Depuis que vous êtes devenue la mairesse de ma ville, je ne vous ai même pas
croisée. J'ai à peine chroniqué sur vous. Ah oui, je me rappelle cette
chronique du 25 mai dernier (https://estrieplus.com/contenu-les_guerres_d_evelyne-1844-50887.html)
que votre directeur de cabinet n'avait pas apprécié, mais mis à part cette mise
en garde concernant le développement économique, je n'ai pas commenté vos faits
et gestes. Quel intérêt ! Vous n'en avez rien à cirer d'ailleurs dirait l'un
des membres de votre avant-garde rapprochée autoproclamée... Grand bien leur
fasse, je vais quand même vous partager quelques réflexions que m'inspire votre
action depuis votre élection. Libres réflexions sur une première année de
mandat quasi achevée...
Un héritage difficile
Soyons de bon compte. Votre prédécesseur ne vous a pas
laissé une maison nette. De nombreux problèmes étaient en plan et vous deviez
vous en occuper avec les maigres ressources dont dispose votre organisation. On
ne peut pas vous tenir responsable de l'état de nos infrastructures urbaines que
ce soit en matière de transport, d'égouts ou d'aqueducs. Vous n'êtes pas non
plus responsable du bordel laissé par les administrations précédentes en
matière de planification et de développement urbain. Il y a déjà longtemps
j'étais de ceux qui s'opposaient au développement du Plateau Saint-Joseph.

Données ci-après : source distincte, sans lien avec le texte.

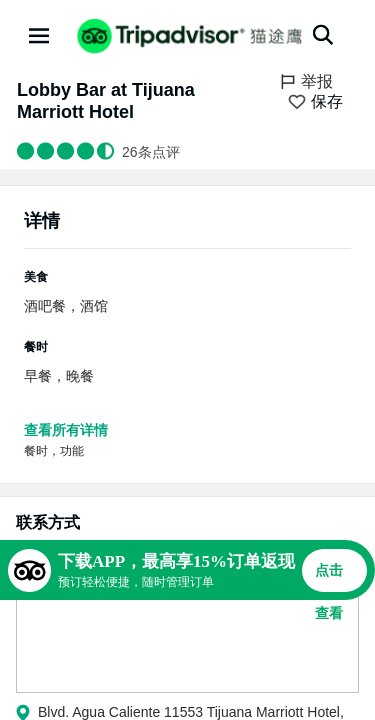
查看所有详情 (66, 430)
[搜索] (323, 35)
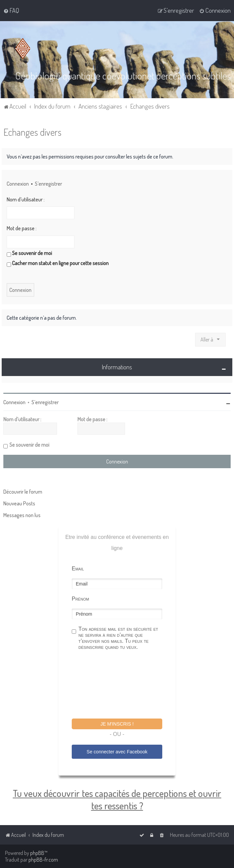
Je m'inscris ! (117, 723)
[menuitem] (11, 10)
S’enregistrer (48, 183)
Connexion (18, 183)
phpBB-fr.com (43, 860)
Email (78, 568)
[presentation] (123, 685)
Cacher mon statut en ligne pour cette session (58, 263)
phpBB (37, 853)
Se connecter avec (117, 751)
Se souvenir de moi (29, 253)
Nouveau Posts (19, 503)
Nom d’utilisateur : (26, 199)
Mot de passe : (22, 228)
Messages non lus (22, 515)
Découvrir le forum (23, 491)
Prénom (80, 598)
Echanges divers (32, 131)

L'administration Perrault et Serge Paquin, alors président du comité
d'urbanisme et tout le conseil municipal de l'époque ont choisi d'aller de
l'avant en dépit des mises en garde de certains écologistes. Aujourd'hui, vous
devez gérer ce bordel. On ne peut quand même pas vous en tenir rigueur s'il y a
des problèmes de circulation sur le boulevard Lionel Groulx.
Même chose pour l'état du réseau routier de notre ville.

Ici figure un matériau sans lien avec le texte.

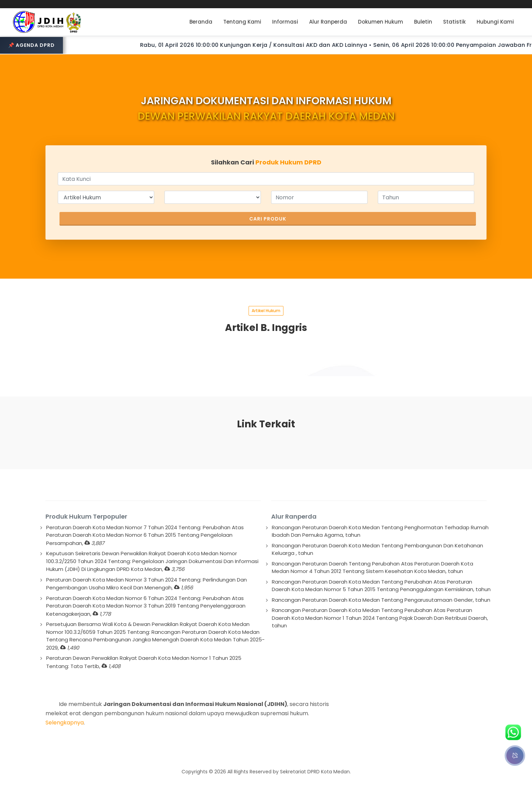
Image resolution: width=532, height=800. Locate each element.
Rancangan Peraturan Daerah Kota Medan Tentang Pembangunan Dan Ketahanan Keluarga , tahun (377, 549)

Quand en 2001, il y a eu la fusion des villes du grand Sherbrooke, il était
prévisible que l'état du réseau routier des villes de banlieue laissé en
jachère pour cause de basse taxation était tôt ou tard pour venir hanter les
finances de la grande ville unifiée. Ce qui est vrai pour le réseau routier est
aussi vrai pour la qualité de la desserte du transport en commun, pour
l'entretien et le développement de nos parcs et pour nos infrastructures en
développement industriel et commercial. Je ne vous parle même pas du
centre-ville de Sherbrooke qui a fait l'objet de tant de débats et qui n'a
jamais été en aussi grand état de décrépitude. Ça s'améliore au sud, mais cela
se détériore au nord. De tout cela, vous n'en êtes pas responsable, mais tout
simplement l'héritière. Ah s'il était possible de refuser certaines parties
d'héritage.
Une vision et du cran à revendre...
Malgré cet héritage, vous avez voulu devenir le « coq » de
notre village. Celle qui parle en notre nom et vous l'avez fait avec brio. De
cette première année à la tête de notre ville, nous pouvons retenir de nombreux
bons coups de votre part. À commencer par votre élection brillamment remportée.
Vous avez aussi porté avec panache le drapeau de notre ville partout au Québec.

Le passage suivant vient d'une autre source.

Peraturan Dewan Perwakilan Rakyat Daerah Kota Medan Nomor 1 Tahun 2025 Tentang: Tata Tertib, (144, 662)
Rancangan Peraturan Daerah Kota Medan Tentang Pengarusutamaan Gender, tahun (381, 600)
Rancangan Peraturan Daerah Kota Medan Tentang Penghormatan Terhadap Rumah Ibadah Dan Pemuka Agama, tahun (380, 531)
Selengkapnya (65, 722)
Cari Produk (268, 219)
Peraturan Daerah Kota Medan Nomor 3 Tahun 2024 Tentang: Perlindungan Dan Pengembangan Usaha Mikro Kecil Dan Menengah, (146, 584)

C'est beau de voir cette nouvelle génération de maires et de mairesses, à
laquelle vous faites partie, rappeler à nos gouvernements que les villes ne
sont pas que des créatures de Québec, mais bel et bien des gouvernements de
proximité à part entière. Vos interventions durant la dernière campagne
électorale sur ces sujets étaient fort à propos. Il est vrai cependant que la
proximité de vos membres, de vos collaborateurs et de votre parti avec Québec
solidaire a parfois pour certains partisans pu faire ombrage à la sincérité de
votre engagement pour notre gouvernement municipal, mais jamais à mes yeux.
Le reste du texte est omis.